Adam Bonin has, as the old saying goes, forgotten more about election/campaign finance law than I will ever know. His work on behalf of bloggers – on both sides of the aisle – to persuade the Federal Elections Commission to continue to exempt blogs from McCain-Feingold was invaluable in preserving the very nature of the political blogosphere. And when the ramifications of regulating blogs are considered (assigning value on links to candidate websites, considering the time devoted to blogging a certain campaign, etc.), Bonin should be a charter member of the Blog Hall of Fame.
But that’s not to say that I share all of Bonin’s views on regulating the internets. His latest post patting Red State founder Mike Krempasky on the back for defending the once-anonymous Hillary Clinton/Apple ad is a bit naive for my tastes. He points to Krempasky on CNN‘s Reliable Sources with Howard Kurtz:
KURTZ: And the anonymity doesn’t bother you at all? What about an ad that made false charges and we didn’t know who put it up?

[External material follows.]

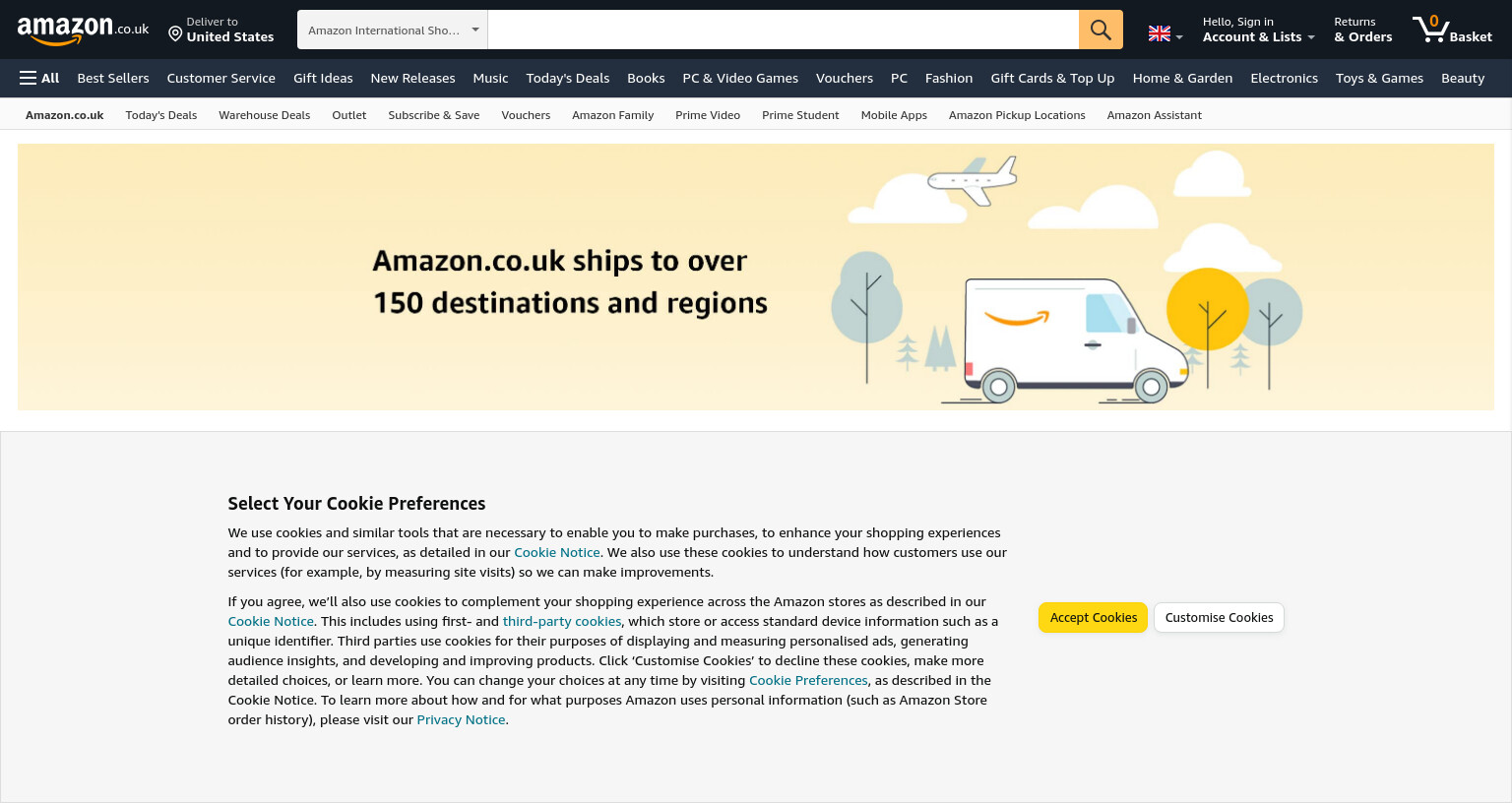Open Prime Video in subnav
Image resolution: width=1512 pixels, height=803 pixels.
[x=708, y=115]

KREMPASKY: Well, A, I think that anything in this new area of politics that is substantive, does that make specific factual claims, is going to come out a lot quicker than this one did. There’s just going to be more of a need for people to know. And in this case, look, the system did work.
Someone put up an anonymous video. It got a lot of attention. And all of the sudden, now we know who it was.
Ads with false charges bother me. A lot. And even false TV and radio ads that end with the authority line of the group responsible still have the advantage of running for a few days before group members can be identified and the ad fact checked. All the while, the message airs. And as much as I’d like to place my faith in that other old saying “the antidote to speech you don’t like is more speech,” as long as the major news organizations continue to outsource their assignment desks to Matt Drudge, anonymous ads, most of them attacking Democrats, are going to have a disproportionate effect on elections.
I have no problem with people making You Tube ads, and no problem with people watching said ads. But make their authors sign their name. The anti-Hillary ad would have had much less impact had its creator been identified as an employee of Barack Obama‘s web developer. The ads will get uglier and less accurate if their origins are obscured by anonymity in the name of free speech. The damage they can do before being unmasked is nearly limitless. Is this what we should be advocating?
And as someone who nears the point of combustion anytime someone justifies campaign contributions as free speech, I fully realize that my position is less than pure. But it’s worth noting that it wasn’t just anyone who made the Hillary/Apple ad, it was an experienced professional, not some teenager with a pirated copy of Final Cut Pro. Only a very few people can afford to fund Swift Boat Liars-style campaigns, and only a few more can generate ads that look slick and are effective – just look at 99.9% of the entries in MoveOn’s 2004 competition for homemade anti-Bush ads.
That doesn’t sound like “people-powered politics” to me.